I swallowed, staring around. At the glittering curtains of rain. At the floating bodies of the women, still caught in free fall. And at the path I’d just carved through them, scrambling to get away from things that hadn’t happened yet.
I let out a very shaky, very relieved breath.
“I—I don’t think—” I began, only to be cut off by several loud thumps from overhead, and the sensation of the cage suddenly dipping.
Rosier’s head jerked up. “What was that?”
I didn’t answer. I just sat there, remembering that there had been six possible futures, not five. But I’d freaked out before I made it to the last one. Not that it mattered, I thought, looking up.
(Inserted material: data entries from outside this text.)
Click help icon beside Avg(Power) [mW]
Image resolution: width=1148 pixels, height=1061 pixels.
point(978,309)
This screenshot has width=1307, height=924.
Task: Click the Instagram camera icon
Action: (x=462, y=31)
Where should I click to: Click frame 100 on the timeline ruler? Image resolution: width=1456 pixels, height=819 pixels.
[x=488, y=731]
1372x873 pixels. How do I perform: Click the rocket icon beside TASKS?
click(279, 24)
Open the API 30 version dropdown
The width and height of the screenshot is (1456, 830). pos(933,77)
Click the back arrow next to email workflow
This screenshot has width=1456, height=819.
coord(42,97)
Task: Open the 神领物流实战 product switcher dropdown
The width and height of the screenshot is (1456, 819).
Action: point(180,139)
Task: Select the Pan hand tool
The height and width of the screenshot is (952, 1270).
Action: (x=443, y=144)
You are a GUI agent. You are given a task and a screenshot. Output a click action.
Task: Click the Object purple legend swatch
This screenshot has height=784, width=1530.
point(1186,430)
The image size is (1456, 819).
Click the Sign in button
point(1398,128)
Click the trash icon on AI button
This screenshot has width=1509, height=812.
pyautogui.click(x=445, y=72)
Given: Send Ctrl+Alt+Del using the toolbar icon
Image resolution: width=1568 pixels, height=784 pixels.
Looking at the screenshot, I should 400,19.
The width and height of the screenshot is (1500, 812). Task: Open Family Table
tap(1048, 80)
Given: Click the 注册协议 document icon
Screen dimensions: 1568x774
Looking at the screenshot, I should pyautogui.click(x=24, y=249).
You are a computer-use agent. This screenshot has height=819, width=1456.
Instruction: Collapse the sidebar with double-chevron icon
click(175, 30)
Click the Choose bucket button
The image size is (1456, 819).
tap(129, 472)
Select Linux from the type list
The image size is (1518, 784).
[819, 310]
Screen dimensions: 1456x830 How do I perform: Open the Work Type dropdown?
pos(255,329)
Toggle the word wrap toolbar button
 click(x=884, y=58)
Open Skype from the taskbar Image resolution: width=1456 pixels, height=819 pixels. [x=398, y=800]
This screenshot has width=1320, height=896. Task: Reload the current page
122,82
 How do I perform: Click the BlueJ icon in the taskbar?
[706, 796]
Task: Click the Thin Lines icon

I’d even thought that she’d be right on top of us.
I just hadn’t meant it literally.
“What is happening?” Rosier yelled, as the solid wood overhead crumbled away in a large patch, hundreds of years of decay taking place in seconds. It was on his side, near the door, probably because Gertie didn’t want to risk aging one of the women, and was big enough for a head and shoulders to fit through. Maybe a whole body if she didn’t try it herself.
And she didn’t, although why she didn’t, I wasn’t sure.
It wasn’t like I had any options left.
Well, except for one.
“Tell your demon to stand down,” she told me. “Or I will kill it.”
Rosier looked upward, his face bewildered, and then at me. Stand down? he mouthed.
“And if I do, what then?” I called up, fumbling with my bracelet.
“Then the both of you live to answer for your crimes. Although considering the punishment, you might prefer not to.”
“Unheard?” I asked, jerking a small vial off the dagger-filled chain, which I’d put there like a weird sort of charm, because it was the safest place I knew. “You would kill me without a trial?”
“Your actions have been your trial! How many chances have you been given? How many times have I had to bring you in? If you wanted to talk, you should have done it before—”
“I don’t recall being given a chance,” I said, trying to keep my voice steady as I shuddered through a taste like every vile thing on earth condensed.